So where does the “computers can’t understand plaintext, they understand 
binaries” come in?

>> So do “microcode” and “firmware”. Are they part of the “software” or
>> the “hardware”?
> 
> Microcode is software, and so is firmware.

What if it’s in ROM? What if it’s in the ROM of a power controller or 
management-engine chip that’s built into the motherboard or even 
integrated into the CPU die, that needs to start up before your CPU can 
even work?

>> It’s the one layer of abstract machine that is not designed for
>> additional layers to be built on top.
> 
> GUI is one of the paradigms of user interface, just like the CLI is. You
> can't build an interface on top of a CLI.

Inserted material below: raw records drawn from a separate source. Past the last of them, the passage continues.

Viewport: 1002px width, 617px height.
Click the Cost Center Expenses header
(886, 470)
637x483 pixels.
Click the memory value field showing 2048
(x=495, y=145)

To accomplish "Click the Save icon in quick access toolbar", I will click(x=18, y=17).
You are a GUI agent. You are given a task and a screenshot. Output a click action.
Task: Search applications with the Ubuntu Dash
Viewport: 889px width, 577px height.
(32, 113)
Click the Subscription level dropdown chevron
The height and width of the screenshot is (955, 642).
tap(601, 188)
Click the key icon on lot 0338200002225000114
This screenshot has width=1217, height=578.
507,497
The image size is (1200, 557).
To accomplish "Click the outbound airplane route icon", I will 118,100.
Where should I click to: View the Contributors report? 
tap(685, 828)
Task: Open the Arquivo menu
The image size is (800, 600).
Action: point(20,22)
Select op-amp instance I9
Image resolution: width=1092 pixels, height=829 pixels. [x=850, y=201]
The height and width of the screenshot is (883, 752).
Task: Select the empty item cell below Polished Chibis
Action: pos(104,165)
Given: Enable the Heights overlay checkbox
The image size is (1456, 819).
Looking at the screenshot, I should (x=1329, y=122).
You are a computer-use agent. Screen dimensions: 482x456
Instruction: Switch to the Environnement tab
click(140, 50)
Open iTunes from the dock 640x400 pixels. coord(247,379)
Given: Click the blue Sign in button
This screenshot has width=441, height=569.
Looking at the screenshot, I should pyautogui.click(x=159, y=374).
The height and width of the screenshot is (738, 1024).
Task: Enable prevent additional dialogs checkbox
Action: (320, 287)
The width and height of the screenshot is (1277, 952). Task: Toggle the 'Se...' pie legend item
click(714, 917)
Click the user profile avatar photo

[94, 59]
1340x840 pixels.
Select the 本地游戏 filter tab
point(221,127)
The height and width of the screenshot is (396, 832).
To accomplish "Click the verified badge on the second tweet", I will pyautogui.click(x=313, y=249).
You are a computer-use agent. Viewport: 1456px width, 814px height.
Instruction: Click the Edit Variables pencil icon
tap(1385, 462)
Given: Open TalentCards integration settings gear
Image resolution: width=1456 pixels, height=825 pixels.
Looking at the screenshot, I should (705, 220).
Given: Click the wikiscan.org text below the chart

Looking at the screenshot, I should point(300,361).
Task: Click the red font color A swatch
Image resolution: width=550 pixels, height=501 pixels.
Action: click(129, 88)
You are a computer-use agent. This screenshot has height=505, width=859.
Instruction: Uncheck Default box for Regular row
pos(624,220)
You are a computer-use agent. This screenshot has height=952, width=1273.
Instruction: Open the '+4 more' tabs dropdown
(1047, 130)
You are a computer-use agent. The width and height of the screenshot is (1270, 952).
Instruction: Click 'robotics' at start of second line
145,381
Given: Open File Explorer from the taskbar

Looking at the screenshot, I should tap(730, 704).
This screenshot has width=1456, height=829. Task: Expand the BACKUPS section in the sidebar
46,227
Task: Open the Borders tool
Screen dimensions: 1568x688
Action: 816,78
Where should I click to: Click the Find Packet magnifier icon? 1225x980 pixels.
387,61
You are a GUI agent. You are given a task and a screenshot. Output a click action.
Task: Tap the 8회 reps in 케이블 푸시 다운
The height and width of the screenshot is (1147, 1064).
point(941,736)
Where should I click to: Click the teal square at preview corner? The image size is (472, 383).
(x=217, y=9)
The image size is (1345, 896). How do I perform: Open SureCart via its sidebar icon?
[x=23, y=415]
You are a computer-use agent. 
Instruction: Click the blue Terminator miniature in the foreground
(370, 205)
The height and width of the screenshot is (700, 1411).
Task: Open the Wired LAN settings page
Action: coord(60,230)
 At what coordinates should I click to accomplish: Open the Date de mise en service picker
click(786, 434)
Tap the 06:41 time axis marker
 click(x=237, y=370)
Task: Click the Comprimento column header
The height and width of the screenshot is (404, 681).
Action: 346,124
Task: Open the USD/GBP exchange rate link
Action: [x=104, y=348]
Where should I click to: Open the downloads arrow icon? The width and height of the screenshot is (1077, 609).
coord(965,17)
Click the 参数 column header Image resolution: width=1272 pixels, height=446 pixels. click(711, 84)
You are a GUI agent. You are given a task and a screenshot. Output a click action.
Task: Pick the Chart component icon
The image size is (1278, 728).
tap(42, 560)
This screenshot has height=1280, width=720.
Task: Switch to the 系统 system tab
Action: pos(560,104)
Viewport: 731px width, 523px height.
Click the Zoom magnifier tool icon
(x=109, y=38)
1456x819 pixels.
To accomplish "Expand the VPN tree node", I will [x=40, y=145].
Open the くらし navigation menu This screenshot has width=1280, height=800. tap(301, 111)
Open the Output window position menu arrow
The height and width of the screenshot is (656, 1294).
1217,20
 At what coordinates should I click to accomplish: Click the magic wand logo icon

Sure you can. It’s all abstract machines on top of abstract machines: you 
can build a more special-purpose CLI on top of a more general-purpose one. 
And at the final step, you can build GUI front-ends to CLI tools.

A lot of GUI apps work this way. That also means you can automate 
operations by writing scripts that drive the back-ends directly, without 
having to resort to flaky and fragile fake-mouse-clicks-and-keystrokes 
GUI-automation tools.

> A program using a pseudo-graphical interface such as Emacs on the
> terminal does not build ``on top'' of the CLI

I’ve got news for you: Emacs has long had the option to run in its own GUI 
windows, independent of any terminal (though it can still work through a 
terminal). It also includes the basics of a GUI toolkit, for you to create 
custom interfaces to an Emacs extension.

> -- one loses the ability to pipe and redirect data that they can do on
> the command line.

No you don’t. Emacs can run CLI commands that take input from editor 
buffers and return output to editor buffers. And of course there is copy 
and paste between editor windows and terminal windows.

> Likewise a file manager such as Dolphin isn't build on top of KDE.

You *do* realize KDE is just a framework for implementing Dolphin and 
other apps, right? So yes, they *are* built on top of KDE!